Reading text:

*-*-*

It’s never personal
Wendell Peters, Floyd County Circuit clerk, couldn’t hide his displeasure when I showed up Tuesday to report on the latest court session.
When I approached Peters to pick up a copy of the court docket, he looked with disdain and asked: "Are you sure you can accept this from a Republican?"
"Of course," I said. "I deal with Republicans, Democrats, Libertarians, Independents and even a Socialist or two."
Peters wasn’t amused. He was upset over that Capitol Hill Blue column that was highly critical of the Republican Party in Washington.
"I was offended by it," he said. "I hope you weren’t talking about present company."
I wasn’t, of course. The column was aimed at the President and Republicans in Congress. The last time I checked, the Constitutional officers of Floyd County weren’t part of that group.
But someone with a copy machine used up a toner cartridge or two copyed the column and distributed it around the courthouse, the town hall and other places. One was stuffed in the door of The Floyd Press. Another was found in the parking lot of the courthouse. Town Manager Mike Maslaney said one was stuffed in his Sunday Roanoke Times.
Too bad the person with the copy machine didn’t take the time to copy one of my many columns which said even worse things about Democrats and pass it around too. Guess they weren’t interested in balance.

*-*-*

Given material:
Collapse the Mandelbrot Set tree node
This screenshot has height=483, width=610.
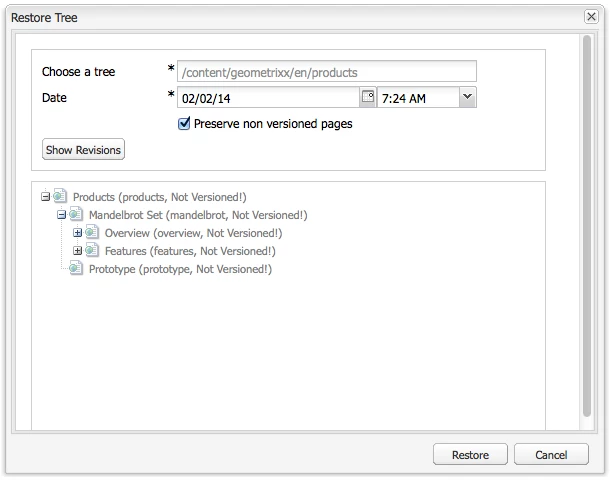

*-*-*

Objectives:
• a. List every political group the writer of the circuit clerk article says they deal with.
• b. Rewrite the part of the circuit clerk article that begins at the words "When I approached" and stops after "Party in Washington.", changing "disdain" to "contempt".

Answers below:
• a. Republicans, Democrats, Libertarians, Independents, Socialists

• b.
When I approached Peters to pick up a copy of the court docket, he looked with contempt and asked: "Are you sure you can accept this from a Republican?"
"Of course," I said. "I deal with Republicans, Democrats, Libertarians, Independents and even a Socialist or two."
Peters wasn’t amused. He was upset over that Capitol Hill Blue column that was highly critical of the Republican Party in Washington.